2 comentarios en «¿Por qué en Espiral? Reflexión»

  1. Hace años que utilizo la espiral como forma gráfica y a la vez simbólica de comprender los procesos de innovación. No una espiral cualquiera, si el lector se fija, sino una bajo unos formatos específicos: una espiral que se abre, una espiral que “se inicia” en un núcleo, una necesidad que se proyecta ……. Puede servir desde el modelo básico de Arquímedes hasta los fractales.

    Un punto clave de hacer algo es SABER POR DONDE EMPEZAR, lo que llamé en un artículo de finales de los 80: “El punto de partida”. Determinar el punto de partida no es nada fácil, porque analizar lo concreto, real y actual, del aquí y ahora, es probablemente el trabajo más complicado en términos científicos. Tenemos muchos signos y símbolos de dónde vivimos, pero realmente una gran parte de nuestra confusión está en que teniendo tantos síntomas y percepciones, nos sea tan difícil saber realmente dónde vives en ese momento concreto. Hablar del pasado es fácil, hablar nostálgicamente también; hablar de lo que tiene que ser o del mundo del deber ser … tampoco es complicado. Pero hablar del aquí y ahora …. es un gran reto. Por eso, no es sólo decir que hay que empezar POR DONDE HAY QUE EMPEZAR, sino saber realmente de dónde empezamos.

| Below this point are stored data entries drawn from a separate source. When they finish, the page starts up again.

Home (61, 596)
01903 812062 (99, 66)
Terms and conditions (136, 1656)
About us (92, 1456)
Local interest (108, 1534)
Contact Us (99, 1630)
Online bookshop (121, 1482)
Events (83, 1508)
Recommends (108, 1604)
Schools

    Como esto es como el huevo de Colón, yo he decidido que es operativo pensar que SE EMPIEZA POR LA NECESIDAD SOCIAL, y para ello hay que analizarla y conoceerla, sentirla en uno mismo, sentirla como propia, y a partir de ahí definirla y empezar a trabajar.

    Parece fácil, pero es muy complicado …. la mayoría de las personas dicen cosas parecidas, pero he observado en mi vida que se dice pero no se comprende, no es fácil entenderlo y por supuesto, existen muchas formas de entenderlo.

  2. “En el círculo se confunden el principio y el fin” Heráclito de Éfeso

    “La descomposición de todo gobierno comienza por la decadencia de los principios sobre los cuales fué fundado” Montesquieu

    Menos mal que los principios decaen, según Montesquieu, porque de esa forma, el círculo es un imposible, sólo una quimera en manos de las fuerzas trasnochadas. Porque, como dice muy bien Heráclito, el circulo ni empieza ni acaba, y se confunden principio y fin.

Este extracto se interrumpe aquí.